▶ **Exercise directions**
Scan the data below and pick out the lines containing the word "first".

▶ **Collection entries**
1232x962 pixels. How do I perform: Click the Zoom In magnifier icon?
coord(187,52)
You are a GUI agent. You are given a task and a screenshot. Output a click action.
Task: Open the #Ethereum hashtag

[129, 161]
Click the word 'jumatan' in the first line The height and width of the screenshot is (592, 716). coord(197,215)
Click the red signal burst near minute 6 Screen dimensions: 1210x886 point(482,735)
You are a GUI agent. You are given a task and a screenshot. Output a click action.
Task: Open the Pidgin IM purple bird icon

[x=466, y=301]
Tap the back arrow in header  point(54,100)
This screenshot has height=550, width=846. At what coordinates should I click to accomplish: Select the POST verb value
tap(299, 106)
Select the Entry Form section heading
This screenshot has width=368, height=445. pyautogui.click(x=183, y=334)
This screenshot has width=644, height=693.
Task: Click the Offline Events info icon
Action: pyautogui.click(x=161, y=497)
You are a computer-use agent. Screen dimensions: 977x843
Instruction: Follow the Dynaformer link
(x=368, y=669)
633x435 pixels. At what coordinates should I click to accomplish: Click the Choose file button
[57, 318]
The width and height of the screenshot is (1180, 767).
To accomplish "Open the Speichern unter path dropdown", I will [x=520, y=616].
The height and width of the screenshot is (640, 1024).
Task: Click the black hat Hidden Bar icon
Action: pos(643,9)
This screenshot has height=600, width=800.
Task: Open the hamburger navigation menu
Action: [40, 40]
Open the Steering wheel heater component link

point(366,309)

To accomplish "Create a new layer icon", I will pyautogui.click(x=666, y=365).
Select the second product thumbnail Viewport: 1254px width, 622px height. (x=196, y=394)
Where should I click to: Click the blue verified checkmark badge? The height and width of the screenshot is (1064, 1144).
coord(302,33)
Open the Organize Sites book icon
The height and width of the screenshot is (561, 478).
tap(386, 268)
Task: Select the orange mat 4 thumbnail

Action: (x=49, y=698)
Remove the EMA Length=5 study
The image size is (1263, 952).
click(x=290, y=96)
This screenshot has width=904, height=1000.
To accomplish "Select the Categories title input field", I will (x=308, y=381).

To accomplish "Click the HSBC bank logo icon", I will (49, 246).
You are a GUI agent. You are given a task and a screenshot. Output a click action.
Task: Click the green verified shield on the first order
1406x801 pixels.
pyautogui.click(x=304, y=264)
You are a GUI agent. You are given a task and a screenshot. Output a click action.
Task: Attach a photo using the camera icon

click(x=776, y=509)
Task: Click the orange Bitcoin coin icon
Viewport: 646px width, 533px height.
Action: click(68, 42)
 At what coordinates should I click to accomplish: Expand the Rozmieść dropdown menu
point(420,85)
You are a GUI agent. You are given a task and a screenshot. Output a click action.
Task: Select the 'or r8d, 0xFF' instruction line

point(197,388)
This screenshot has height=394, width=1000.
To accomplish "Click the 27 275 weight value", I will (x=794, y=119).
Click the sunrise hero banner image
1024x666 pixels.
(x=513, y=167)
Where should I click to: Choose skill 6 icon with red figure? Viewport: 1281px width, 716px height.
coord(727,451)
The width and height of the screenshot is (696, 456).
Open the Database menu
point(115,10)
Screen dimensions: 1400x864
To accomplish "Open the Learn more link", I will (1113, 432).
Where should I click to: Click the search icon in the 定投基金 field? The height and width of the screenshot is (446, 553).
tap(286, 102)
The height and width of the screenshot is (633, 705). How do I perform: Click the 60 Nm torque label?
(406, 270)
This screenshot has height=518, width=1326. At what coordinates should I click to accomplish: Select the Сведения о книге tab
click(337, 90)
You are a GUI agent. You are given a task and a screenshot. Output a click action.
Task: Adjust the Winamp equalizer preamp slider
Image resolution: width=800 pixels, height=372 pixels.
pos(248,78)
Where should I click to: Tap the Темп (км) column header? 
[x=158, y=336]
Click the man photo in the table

▶ **Task solution**
Click the word 'jumatan' in the first line The height and width of the screenshot is (592, 716). coord(197,215)
Task: Click the green verified shield on the first order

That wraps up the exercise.